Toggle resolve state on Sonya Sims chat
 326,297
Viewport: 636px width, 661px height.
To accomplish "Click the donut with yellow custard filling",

* * *

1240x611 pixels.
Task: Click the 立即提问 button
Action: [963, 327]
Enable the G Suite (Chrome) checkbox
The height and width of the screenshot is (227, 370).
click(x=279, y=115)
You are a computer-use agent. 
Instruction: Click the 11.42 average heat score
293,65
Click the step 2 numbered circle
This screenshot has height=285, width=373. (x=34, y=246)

:: TASK REQUIREMENTS ::
Rewrite the lines between the one holding "Toggle resolve state on Sonya Sims chat" and the one holding "the donut with", inclusive, switching "yellow" to "pink" and leaving everything else as it is.

:: SOLUTION TO THE EXERCISE ::
Toggle resolve state on Sonya Sims chat
 326,297
Viewport: 636px width, 661px height.
To accomplish "Click the donut with pink custard filling",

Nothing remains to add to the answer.